EXTRACTED DATA
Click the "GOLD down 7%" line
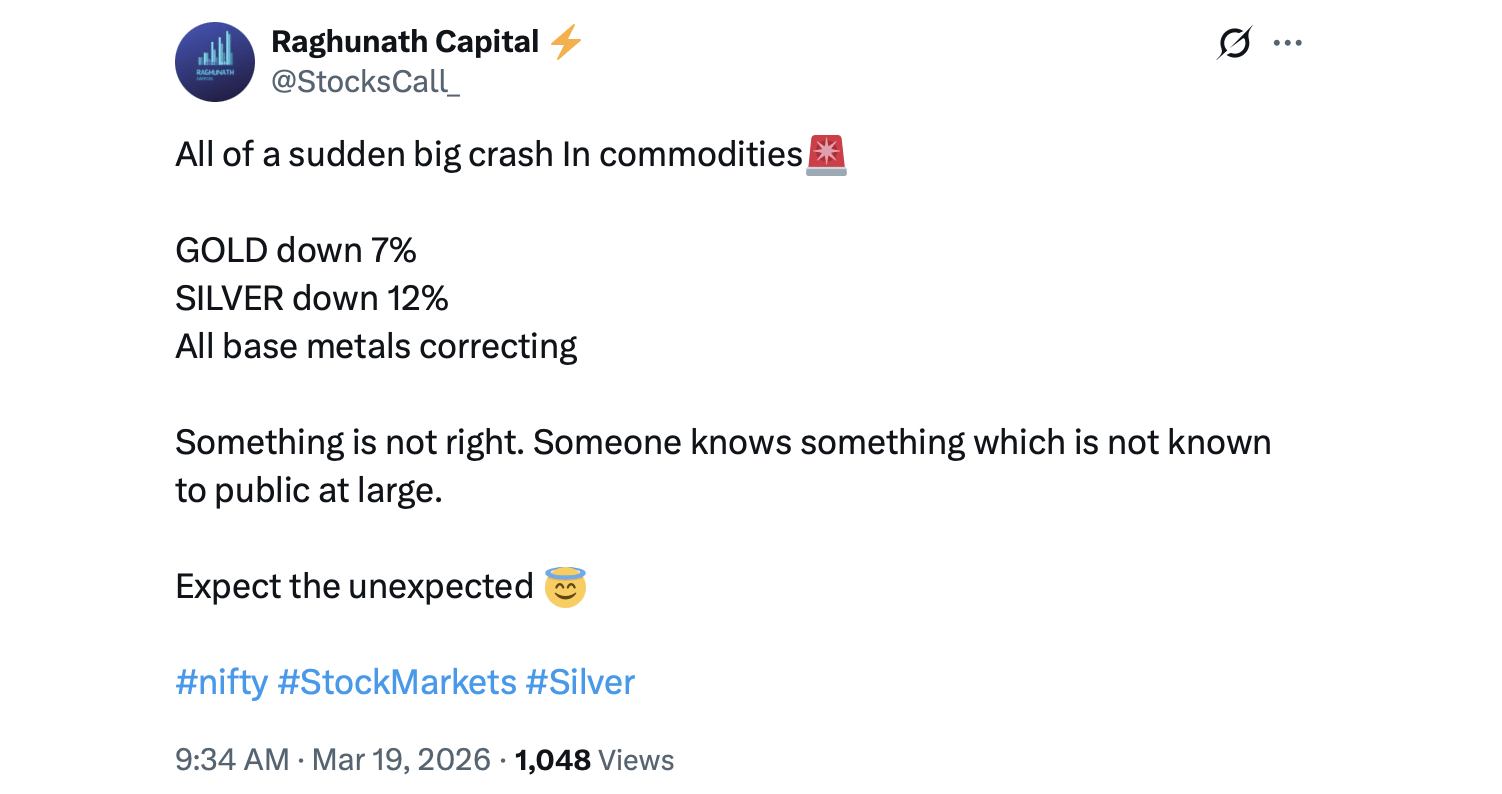This screenshot has height=794, width=1502. tap(296, 250)
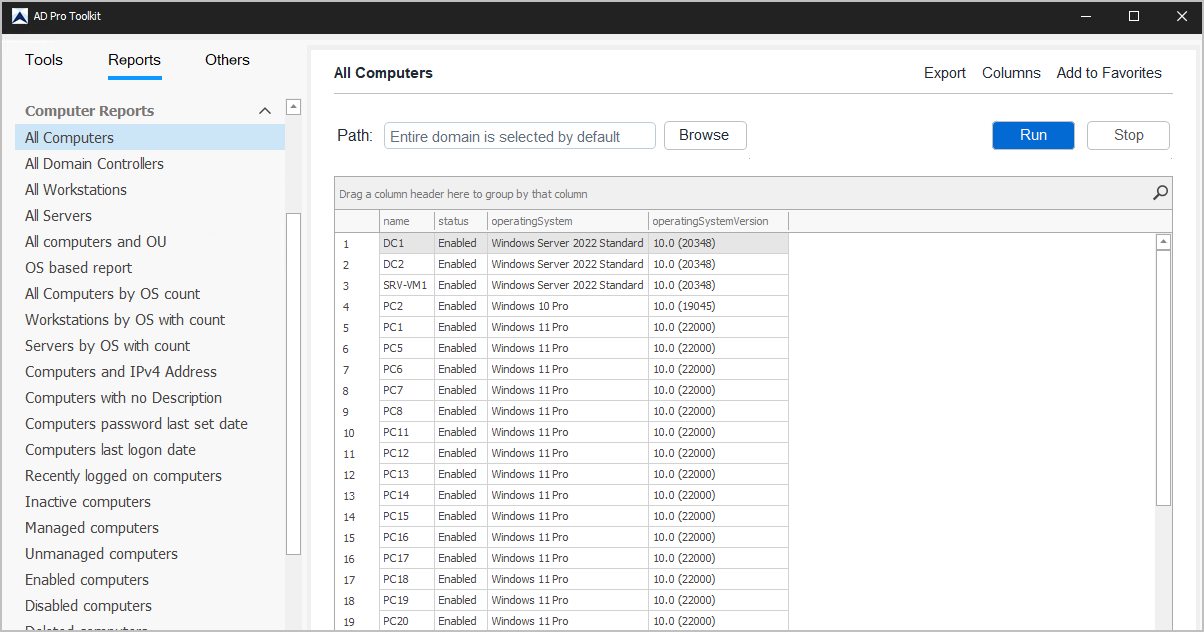Open the Inactive computers report
The image size is (1204, 632).
pos(88,502)
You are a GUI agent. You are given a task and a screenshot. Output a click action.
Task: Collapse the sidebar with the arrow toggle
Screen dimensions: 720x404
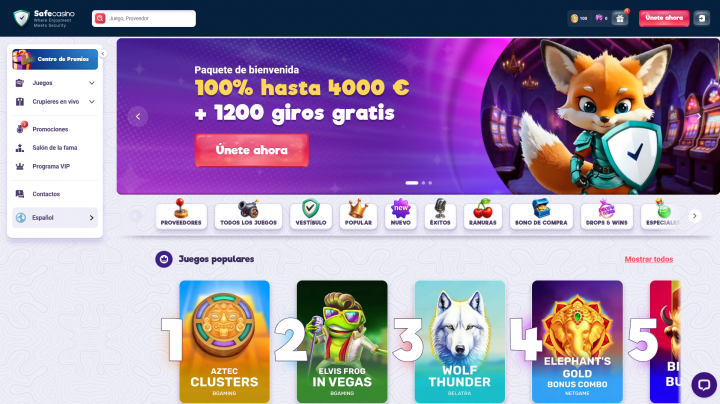pos(103,54)
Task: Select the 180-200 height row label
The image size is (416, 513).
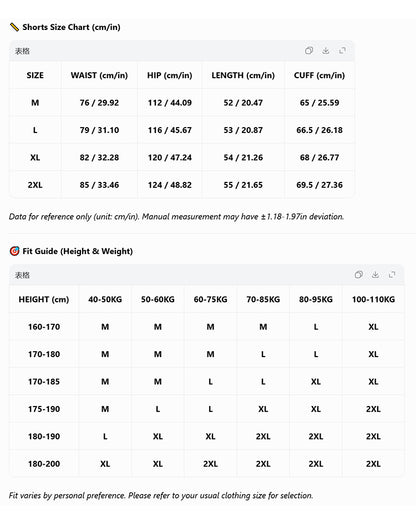Action: (44, 464)
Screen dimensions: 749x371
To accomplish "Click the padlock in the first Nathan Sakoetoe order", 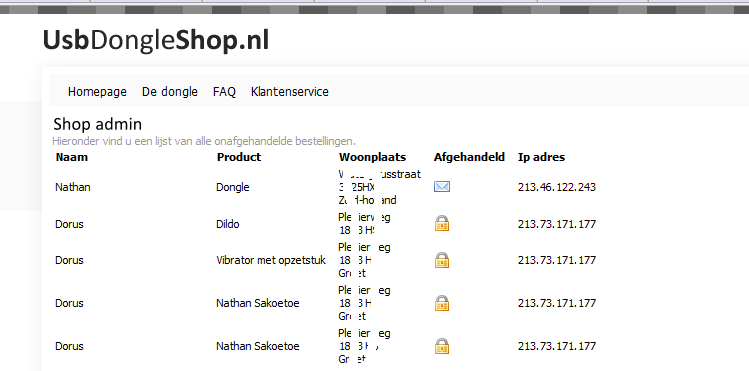I will pos(442,303).
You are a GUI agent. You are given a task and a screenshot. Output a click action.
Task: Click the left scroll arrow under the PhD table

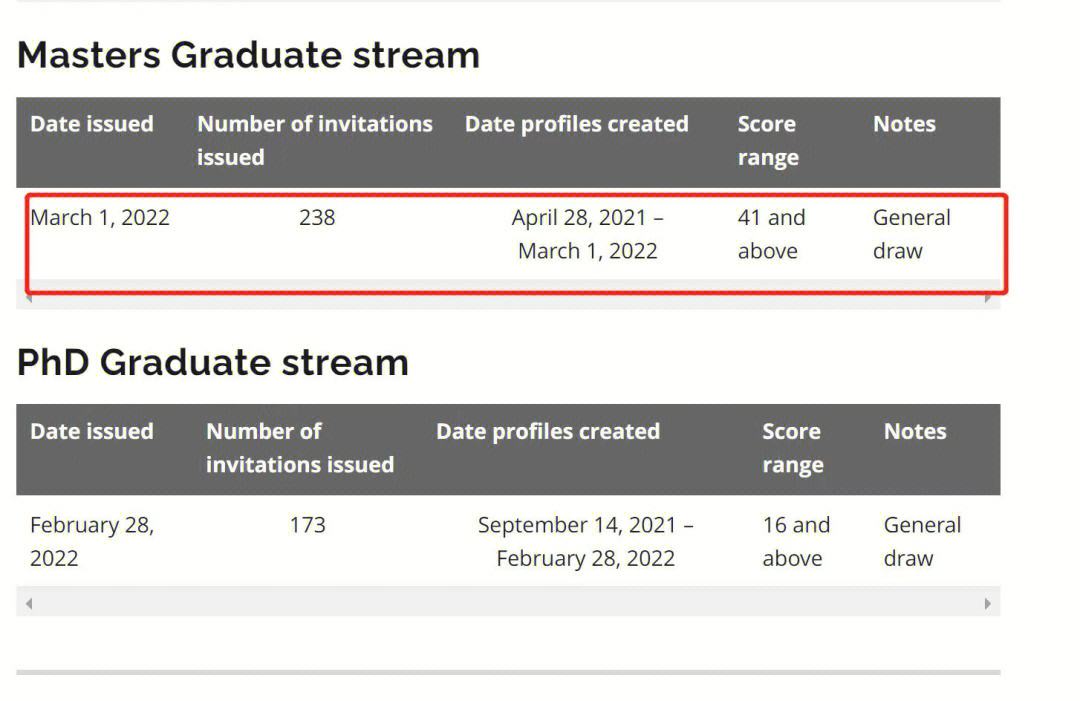click(x=28, y=603)
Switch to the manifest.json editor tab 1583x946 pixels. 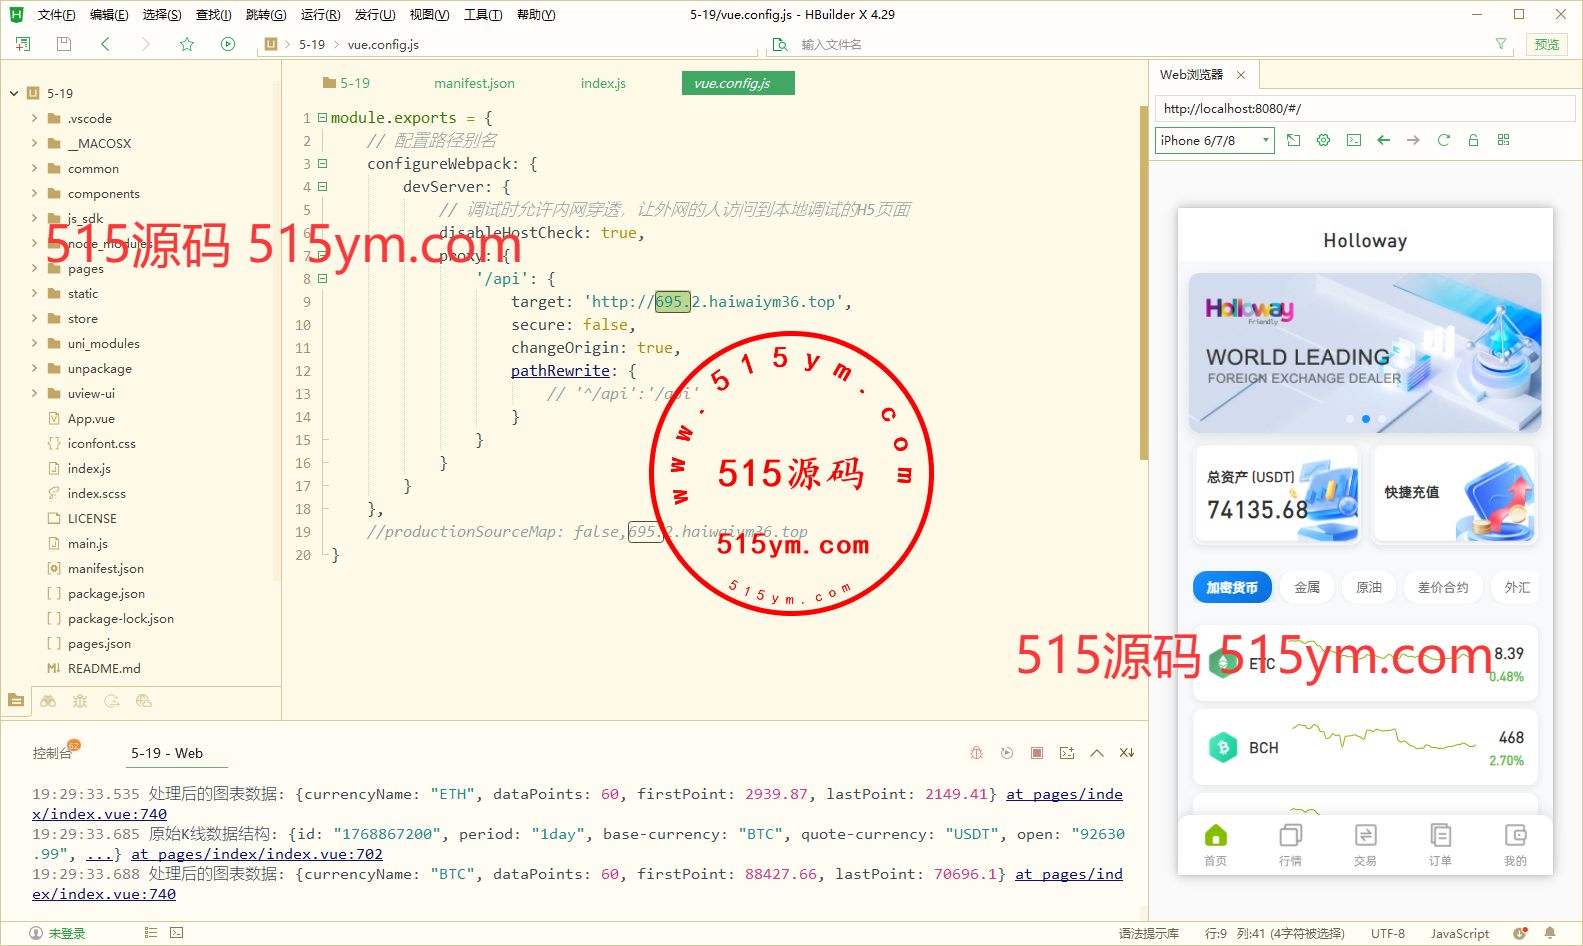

THE PROBLEM
Reproduce the records verbatim from the start through the line that contains "pos(103,54)", both ends included, and leave the pictures out.

THE OUTPUT
Click the "GOLD down 7%" line
This screenshot has height=794, width=1502. tap(296, 250)
Open the Inactive computers report
The image size is (1204, 632).
pos(88,502)
You are a GUI agent. You are given a task and a screenshot. Output a click action.
Task: Collapse the sidebar with the arrow toggle
Screen dimensions: 720x404
pos(103,54)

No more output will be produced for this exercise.